(Dataset entries)
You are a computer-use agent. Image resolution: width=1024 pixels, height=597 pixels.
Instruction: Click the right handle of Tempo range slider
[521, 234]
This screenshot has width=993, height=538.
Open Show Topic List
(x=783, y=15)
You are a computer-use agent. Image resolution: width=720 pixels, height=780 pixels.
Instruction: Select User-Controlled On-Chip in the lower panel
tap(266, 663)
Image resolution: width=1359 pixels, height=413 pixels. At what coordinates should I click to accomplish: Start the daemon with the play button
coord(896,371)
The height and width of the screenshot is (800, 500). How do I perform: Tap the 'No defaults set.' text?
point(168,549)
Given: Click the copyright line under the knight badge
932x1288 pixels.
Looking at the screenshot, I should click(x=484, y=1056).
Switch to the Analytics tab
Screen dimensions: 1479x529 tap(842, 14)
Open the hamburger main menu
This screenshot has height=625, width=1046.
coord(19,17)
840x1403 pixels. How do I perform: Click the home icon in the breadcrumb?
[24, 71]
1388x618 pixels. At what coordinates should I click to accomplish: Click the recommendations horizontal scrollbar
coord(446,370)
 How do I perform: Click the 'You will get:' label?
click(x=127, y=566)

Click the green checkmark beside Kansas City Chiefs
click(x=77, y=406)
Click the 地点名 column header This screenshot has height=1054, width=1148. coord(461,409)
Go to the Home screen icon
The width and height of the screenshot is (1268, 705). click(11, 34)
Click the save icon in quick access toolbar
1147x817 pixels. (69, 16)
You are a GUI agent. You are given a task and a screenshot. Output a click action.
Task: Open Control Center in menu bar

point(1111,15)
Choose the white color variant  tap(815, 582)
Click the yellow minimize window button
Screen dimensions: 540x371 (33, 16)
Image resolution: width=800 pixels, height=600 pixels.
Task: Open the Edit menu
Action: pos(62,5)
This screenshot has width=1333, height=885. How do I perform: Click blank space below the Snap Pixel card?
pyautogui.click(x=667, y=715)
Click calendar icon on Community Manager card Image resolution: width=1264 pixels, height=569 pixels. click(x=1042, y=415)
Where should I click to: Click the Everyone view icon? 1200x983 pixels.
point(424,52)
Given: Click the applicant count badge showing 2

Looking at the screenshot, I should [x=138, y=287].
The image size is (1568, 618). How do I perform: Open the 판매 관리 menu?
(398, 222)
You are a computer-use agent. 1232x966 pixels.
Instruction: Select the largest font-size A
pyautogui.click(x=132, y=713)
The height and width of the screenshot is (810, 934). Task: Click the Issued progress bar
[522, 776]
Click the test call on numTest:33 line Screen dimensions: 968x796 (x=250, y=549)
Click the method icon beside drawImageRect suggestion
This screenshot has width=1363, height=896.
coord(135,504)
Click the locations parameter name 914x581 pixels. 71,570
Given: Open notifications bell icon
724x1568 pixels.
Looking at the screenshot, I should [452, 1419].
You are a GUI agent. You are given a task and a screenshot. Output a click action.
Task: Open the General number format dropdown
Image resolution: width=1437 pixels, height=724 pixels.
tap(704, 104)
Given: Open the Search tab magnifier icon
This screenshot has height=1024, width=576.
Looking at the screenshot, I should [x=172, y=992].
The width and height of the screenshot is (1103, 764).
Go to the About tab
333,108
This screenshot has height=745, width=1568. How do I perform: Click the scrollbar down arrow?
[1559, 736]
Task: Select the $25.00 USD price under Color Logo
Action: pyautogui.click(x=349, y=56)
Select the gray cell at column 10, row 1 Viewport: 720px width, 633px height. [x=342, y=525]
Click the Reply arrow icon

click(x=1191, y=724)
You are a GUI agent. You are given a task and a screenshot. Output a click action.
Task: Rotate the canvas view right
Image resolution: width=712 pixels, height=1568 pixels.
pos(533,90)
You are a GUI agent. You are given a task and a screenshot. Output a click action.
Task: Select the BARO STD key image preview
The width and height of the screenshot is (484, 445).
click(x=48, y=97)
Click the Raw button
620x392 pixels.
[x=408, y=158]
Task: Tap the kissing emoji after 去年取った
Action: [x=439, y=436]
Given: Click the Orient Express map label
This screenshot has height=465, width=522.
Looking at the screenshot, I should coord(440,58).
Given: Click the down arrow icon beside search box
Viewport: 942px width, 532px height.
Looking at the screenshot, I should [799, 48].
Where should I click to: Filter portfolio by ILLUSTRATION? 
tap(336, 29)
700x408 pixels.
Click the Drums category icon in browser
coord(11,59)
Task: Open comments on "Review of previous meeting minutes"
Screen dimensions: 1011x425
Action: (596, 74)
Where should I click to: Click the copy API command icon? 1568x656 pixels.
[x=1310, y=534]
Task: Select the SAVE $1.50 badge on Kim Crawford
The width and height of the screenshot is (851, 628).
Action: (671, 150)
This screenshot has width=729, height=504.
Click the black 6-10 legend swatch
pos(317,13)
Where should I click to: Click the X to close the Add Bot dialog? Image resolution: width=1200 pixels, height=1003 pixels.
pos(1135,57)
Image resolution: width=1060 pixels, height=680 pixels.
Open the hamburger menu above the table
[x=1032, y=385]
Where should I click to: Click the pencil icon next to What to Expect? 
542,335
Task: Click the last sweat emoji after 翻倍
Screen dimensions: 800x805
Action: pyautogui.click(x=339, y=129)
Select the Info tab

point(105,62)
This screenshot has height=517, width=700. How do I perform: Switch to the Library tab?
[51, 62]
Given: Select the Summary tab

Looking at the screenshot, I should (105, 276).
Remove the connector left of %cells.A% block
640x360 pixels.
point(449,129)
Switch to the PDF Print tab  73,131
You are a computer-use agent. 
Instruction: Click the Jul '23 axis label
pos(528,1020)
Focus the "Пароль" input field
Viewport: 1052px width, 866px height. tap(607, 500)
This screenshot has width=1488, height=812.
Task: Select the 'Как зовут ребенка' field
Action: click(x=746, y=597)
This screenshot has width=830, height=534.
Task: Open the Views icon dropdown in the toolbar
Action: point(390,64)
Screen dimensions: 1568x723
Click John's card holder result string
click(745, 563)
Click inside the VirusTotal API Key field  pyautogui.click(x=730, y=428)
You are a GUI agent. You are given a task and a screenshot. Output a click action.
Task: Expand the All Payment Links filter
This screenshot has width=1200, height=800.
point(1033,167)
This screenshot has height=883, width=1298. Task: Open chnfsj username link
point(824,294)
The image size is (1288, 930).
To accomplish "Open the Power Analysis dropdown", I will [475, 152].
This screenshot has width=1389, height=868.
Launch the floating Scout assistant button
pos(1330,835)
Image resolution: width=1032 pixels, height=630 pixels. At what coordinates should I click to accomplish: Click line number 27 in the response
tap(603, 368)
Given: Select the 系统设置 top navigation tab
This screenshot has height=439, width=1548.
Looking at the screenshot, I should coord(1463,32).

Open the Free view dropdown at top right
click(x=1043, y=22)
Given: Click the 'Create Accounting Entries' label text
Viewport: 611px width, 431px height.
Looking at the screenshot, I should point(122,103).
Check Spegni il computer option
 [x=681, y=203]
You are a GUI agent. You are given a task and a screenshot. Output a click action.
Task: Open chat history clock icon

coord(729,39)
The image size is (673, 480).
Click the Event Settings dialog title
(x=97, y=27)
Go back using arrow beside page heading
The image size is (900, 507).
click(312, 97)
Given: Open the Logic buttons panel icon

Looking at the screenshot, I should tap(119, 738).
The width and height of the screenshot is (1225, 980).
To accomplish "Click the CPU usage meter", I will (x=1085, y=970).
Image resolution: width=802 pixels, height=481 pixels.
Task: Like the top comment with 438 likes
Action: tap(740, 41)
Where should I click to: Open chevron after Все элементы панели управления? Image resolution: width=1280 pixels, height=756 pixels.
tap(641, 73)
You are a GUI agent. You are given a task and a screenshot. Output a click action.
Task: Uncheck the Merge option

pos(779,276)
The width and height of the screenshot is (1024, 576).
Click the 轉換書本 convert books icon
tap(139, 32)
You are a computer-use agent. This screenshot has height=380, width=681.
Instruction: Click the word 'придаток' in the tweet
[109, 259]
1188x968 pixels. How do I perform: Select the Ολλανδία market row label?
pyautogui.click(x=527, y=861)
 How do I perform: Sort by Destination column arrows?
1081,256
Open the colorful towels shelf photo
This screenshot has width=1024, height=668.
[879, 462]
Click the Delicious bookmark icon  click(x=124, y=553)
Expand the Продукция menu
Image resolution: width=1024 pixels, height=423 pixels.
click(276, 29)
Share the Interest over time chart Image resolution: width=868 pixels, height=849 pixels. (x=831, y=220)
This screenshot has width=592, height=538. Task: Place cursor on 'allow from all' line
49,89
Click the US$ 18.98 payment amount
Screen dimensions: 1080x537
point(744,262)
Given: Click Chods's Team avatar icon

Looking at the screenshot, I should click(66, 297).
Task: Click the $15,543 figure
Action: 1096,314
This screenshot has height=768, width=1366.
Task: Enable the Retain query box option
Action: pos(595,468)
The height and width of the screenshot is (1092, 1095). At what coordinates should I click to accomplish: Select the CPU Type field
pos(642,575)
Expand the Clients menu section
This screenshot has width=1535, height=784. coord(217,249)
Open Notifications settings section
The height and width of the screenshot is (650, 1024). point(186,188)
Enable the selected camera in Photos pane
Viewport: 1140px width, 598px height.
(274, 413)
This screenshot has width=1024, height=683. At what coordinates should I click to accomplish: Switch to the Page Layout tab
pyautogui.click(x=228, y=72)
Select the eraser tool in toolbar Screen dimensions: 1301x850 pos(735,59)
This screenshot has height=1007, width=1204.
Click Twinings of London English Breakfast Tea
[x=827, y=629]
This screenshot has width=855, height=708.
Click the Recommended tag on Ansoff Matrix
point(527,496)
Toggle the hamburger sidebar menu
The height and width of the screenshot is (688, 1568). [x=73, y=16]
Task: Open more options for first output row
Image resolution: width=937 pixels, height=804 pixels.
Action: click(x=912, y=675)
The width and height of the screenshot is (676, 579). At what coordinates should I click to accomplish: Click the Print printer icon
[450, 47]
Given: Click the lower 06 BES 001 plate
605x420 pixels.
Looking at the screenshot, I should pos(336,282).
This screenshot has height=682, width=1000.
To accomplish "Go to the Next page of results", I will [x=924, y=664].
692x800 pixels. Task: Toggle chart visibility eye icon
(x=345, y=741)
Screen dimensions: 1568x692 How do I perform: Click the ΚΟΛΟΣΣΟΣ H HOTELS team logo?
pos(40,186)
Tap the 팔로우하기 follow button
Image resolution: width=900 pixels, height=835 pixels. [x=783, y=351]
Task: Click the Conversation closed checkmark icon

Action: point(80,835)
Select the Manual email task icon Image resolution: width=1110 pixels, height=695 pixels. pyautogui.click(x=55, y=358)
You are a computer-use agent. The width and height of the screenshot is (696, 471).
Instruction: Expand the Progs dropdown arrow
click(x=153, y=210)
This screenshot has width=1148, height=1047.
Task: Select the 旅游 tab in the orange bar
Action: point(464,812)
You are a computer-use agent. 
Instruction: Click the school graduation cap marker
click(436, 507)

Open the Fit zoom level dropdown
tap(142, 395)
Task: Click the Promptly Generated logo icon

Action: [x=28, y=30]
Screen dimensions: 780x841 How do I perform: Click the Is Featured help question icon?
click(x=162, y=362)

▸ Exercise prompt: For this exercise, output exactly the lines above from the line with "Launch the floating Scout assistant button" to the line with "Given: Click the 'Create", counting both, and leave out the rest.

▸ Response:
Launch the floating Scout assistant button
pos(1330,835)
Image resolution: width=1032 pixels, height=630 pixels. At what coordinates should I click to accomplish: Click line number 27 in the response
tap(603, 368)
Given: Select the 系统设置 top navigation tab
This screenshot has height=439, width=1548.
Looking at the screenshot, I should coord(1463,32).

Open the Free view dropdown at top right
click(x=1043, y=22)
Given: Click the 'Create Accounting Entries' label text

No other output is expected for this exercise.